**Порядок выполнения:** Перепишите без изменений отрывок из фрагмента о романтизме от слов «Романтизм открыто и» до слов «или высшего Зла.».

**Фрагмент документа:**

──────────

К предромантизму принято относить творчество Ж. – Ж. Руссо (1712–1778), по времени вполне вписывающееся в эпоху Просвещения и по существу просветительское в части критического переосмысления незыблемых «священных основ». Однако это переосмысление осуществляется отнюдь не с рационалистических позиций – скорее, с позиций «благородного чувства».

Романтизм открыто и декларативно бросил вызов просветительскому рационализму. С учетом широты и многогранности проявлений романтизма в разных культурах сложно выделить некие «общеромантические» универсалии. Однако тем общим, что позволяет говорить о романтизме как о едином культурном феномене, является своего рода метафизическая открытость. В рамках романтического мирообраза нет мира как понятной и постижимой целостности детерминированной, определенной совокупностью причинно-следственных связей. Мир в рамках романтического сознания непременно метафизически окрашен; все в этом мире происходит на фоне высшего Добра или высшего Зла.

Этот мир озарен светом, идущим от Бога, и в этом мире сверкают отсветы адского пламени, ощущается присутствие адской бездны. И человек в рамках романтического мирообраза тоже не сам по себе. Он – на фоне Бога и Дьявола, на фоне Неба и Ада. И каждый его земной шаг в том или ином направлении – это шаг в сторону высшего метафизического Добра и высшего метафизического Зла.

──────────

**Исходные данные:**
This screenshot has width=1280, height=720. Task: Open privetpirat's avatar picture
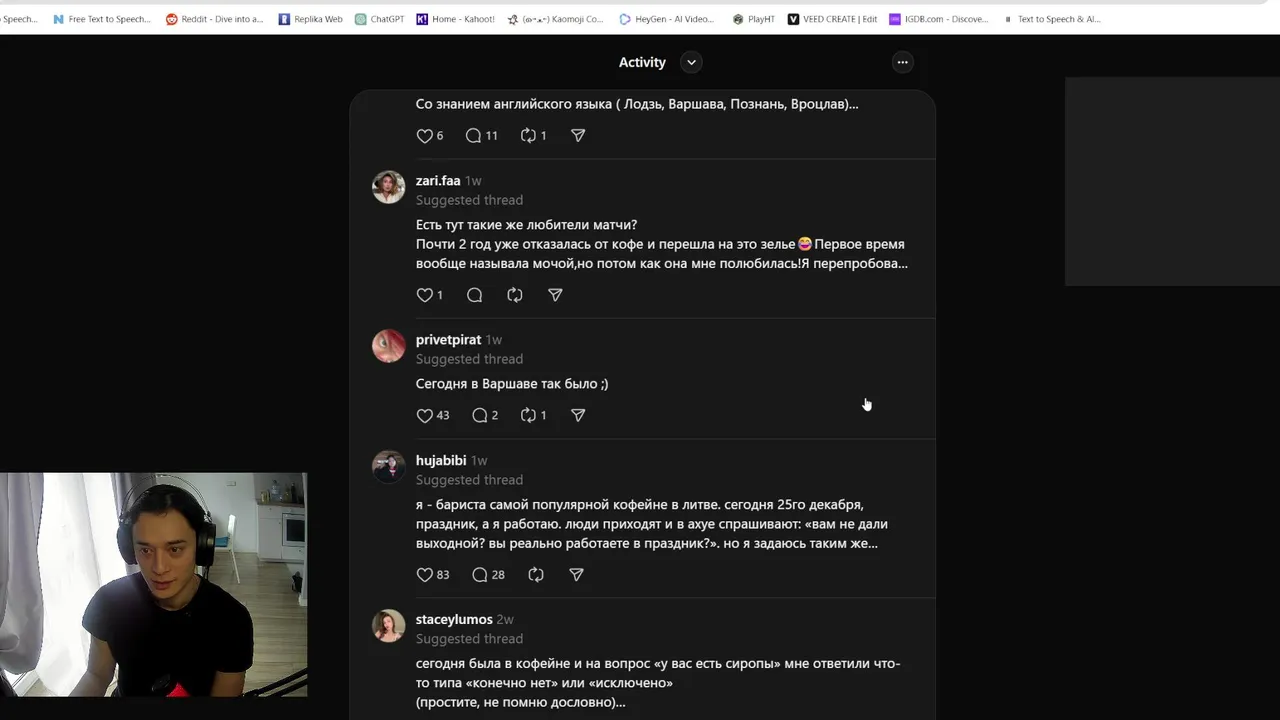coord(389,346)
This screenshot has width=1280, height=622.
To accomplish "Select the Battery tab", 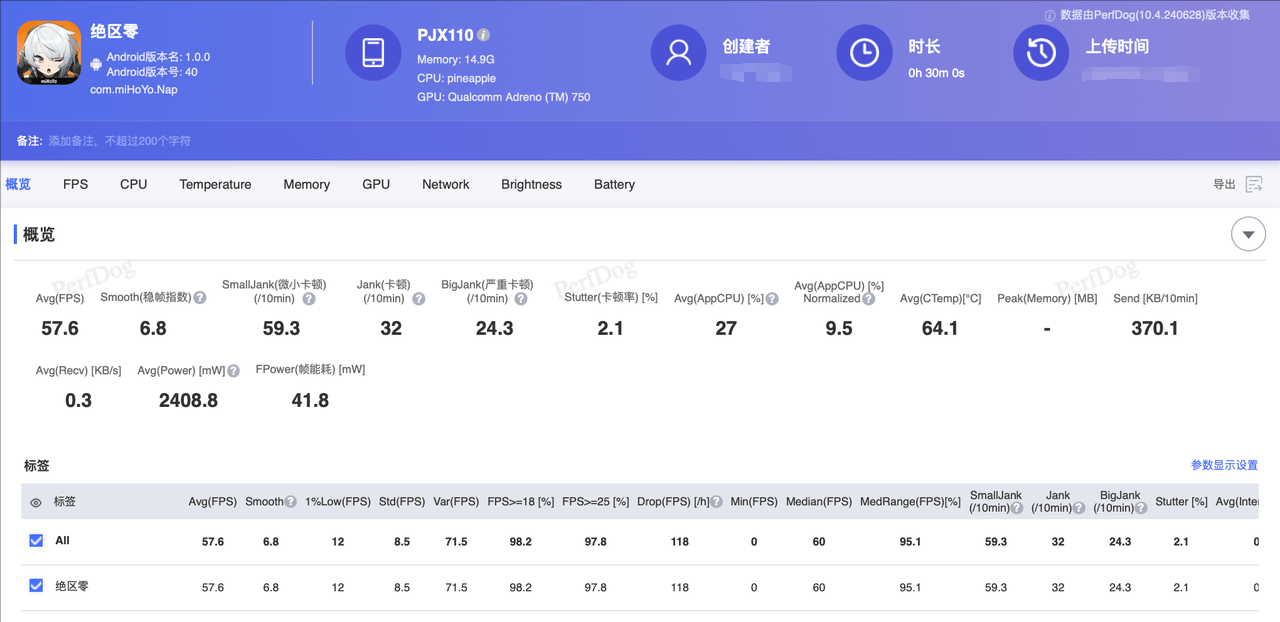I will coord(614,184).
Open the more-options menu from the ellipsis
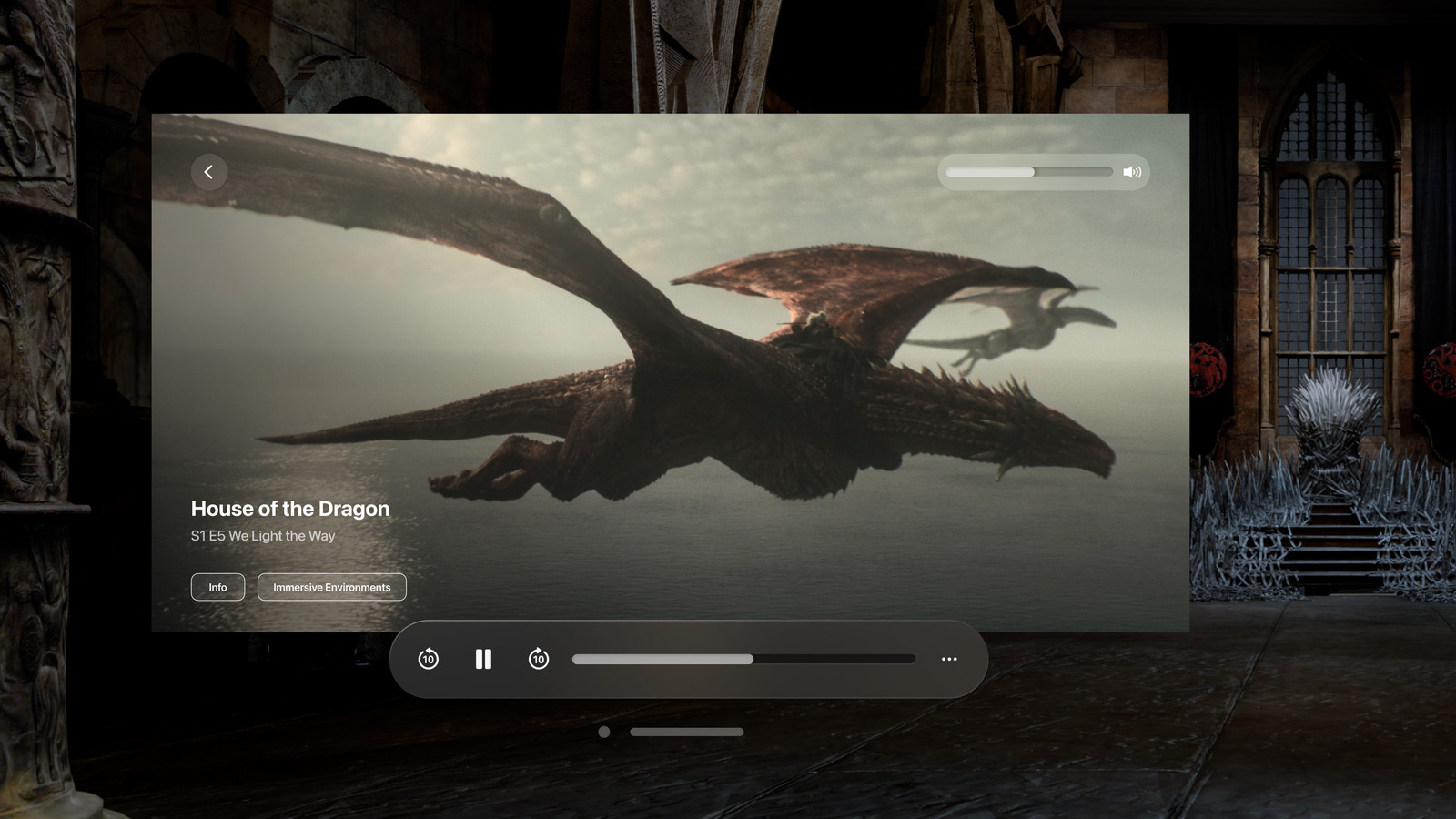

──────────

**Ответ к заданию:**
Романтизм открыто и декларативно бросил вызов просветительскому рационализму. С учетом широты и многогранности проявлений романтизма в разных культурах сложно выделить некие «общеромантические» универсалии. Однако тем общим, что позволяет говорить о романтизме как о едином культурном феномене, является своего рода метафизическая открытость. В рамках романтического мирообраза нет мира как понятной и постижимой целостности детерминированной, определенной совокупностью причинно-следственных связей. Мир в рамках романтического сознания непременно метафизически окрашен; все в этом мире происходит на фоне высшего Добра или высшего Зла.